I'm not sure the threshold filtering code you've added does the right
thing: we don't keep state, so if a counter constantly flips between
one "side" of the TRACE_MM_COUNTER_THRESHOLD and the other, we'll emit
ftrace events at high frequency. More generally, this filtering
couples the rate of counter logging to the *value* of the counter ---
that is, we log ftrace events at different times depending on how much
memory we happen to have used --- and that's not ideal from a
predictability POV.
All things being equal, I'd prefer that we get things upstream as fast
as possible. But in this case, I'd rather wait for a general-purpose
filtering facility (whether that facility is based on histogram, eBPF,
or something else) rather than hardcode one particular fixed filtering
strategy (which might be suboptimal) for one particular kind of event.
Is there some special urgency here?
How about we instead add non-filtered tracepoints for the mm counters?

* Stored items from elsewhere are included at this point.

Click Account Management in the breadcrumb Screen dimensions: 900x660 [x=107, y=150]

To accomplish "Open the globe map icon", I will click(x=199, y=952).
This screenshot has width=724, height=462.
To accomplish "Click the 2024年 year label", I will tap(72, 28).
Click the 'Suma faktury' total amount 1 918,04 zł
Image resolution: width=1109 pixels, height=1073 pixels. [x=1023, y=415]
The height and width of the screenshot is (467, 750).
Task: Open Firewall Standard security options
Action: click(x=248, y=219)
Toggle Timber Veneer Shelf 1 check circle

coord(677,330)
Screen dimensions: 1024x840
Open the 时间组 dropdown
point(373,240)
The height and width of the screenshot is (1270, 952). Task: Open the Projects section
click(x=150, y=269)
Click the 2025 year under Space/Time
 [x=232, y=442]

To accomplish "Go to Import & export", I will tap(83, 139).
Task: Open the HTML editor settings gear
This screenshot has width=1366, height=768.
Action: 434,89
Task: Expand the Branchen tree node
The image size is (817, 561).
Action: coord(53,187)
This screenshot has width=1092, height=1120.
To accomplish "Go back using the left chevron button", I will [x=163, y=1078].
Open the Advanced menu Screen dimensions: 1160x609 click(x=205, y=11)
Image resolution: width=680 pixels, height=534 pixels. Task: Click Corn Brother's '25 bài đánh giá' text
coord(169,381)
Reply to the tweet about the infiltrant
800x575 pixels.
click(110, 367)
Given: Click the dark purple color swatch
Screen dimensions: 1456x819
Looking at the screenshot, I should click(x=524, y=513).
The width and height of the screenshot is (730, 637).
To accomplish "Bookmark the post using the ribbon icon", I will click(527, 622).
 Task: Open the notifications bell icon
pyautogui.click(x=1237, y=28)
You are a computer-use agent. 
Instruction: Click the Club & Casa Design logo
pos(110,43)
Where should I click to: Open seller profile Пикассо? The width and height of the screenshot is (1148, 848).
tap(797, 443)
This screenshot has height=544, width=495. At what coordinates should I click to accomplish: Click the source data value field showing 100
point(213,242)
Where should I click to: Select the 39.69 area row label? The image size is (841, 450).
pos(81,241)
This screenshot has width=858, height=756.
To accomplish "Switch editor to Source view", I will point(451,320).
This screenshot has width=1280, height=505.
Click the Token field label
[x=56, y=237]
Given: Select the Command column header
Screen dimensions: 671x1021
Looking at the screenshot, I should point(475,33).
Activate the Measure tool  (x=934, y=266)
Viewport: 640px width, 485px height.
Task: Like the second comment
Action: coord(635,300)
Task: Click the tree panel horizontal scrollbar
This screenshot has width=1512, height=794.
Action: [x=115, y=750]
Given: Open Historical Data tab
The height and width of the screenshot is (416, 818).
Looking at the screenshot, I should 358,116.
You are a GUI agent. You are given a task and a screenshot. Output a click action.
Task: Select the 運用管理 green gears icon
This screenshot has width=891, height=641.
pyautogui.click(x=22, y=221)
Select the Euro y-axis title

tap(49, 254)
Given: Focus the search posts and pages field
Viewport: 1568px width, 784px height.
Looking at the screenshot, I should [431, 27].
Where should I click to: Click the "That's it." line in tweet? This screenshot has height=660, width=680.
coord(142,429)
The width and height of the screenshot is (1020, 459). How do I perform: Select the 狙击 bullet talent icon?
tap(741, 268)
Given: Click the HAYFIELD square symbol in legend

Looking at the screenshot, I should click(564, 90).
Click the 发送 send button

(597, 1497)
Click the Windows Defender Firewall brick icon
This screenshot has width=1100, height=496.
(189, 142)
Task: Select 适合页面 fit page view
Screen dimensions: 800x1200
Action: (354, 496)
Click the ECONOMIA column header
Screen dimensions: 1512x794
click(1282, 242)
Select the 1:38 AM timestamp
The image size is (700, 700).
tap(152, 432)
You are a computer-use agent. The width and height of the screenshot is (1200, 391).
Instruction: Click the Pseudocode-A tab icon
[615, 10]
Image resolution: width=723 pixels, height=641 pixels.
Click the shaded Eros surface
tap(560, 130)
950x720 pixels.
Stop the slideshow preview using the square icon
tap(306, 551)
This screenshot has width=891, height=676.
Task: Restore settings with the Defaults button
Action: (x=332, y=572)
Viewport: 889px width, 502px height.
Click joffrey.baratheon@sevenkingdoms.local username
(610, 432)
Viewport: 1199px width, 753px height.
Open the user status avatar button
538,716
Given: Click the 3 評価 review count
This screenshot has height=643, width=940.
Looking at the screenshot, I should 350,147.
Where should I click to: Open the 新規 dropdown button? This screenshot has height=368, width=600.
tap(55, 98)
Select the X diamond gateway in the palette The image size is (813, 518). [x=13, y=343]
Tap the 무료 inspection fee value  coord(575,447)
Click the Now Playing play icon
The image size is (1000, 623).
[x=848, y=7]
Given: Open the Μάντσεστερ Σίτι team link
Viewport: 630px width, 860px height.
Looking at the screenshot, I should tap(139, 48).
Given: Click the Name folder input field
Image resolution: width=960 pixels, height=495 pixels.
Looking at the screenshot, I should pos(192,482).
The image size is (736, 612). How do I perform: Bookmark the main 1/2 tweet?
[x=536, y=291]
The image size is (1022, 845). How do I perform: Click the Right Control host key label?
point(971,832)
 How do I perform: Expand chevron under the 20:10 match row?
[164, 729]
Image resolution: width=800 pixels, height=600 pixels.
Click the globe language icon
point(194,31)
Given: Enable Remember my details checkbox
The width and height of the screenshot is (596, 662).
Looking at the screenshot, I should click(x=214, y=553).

These tracepoints will still be free when turned off.
Having added the basic tracepoints, we can discuss separately how to
do the rate limiting. Maybe instead of providing direct support for
the algorithm that I described above, we can just use a BPF program as
a yes/no predicate for whether to log to ftrace. That'd get us to the
same place as this patch, but more flexibly, right?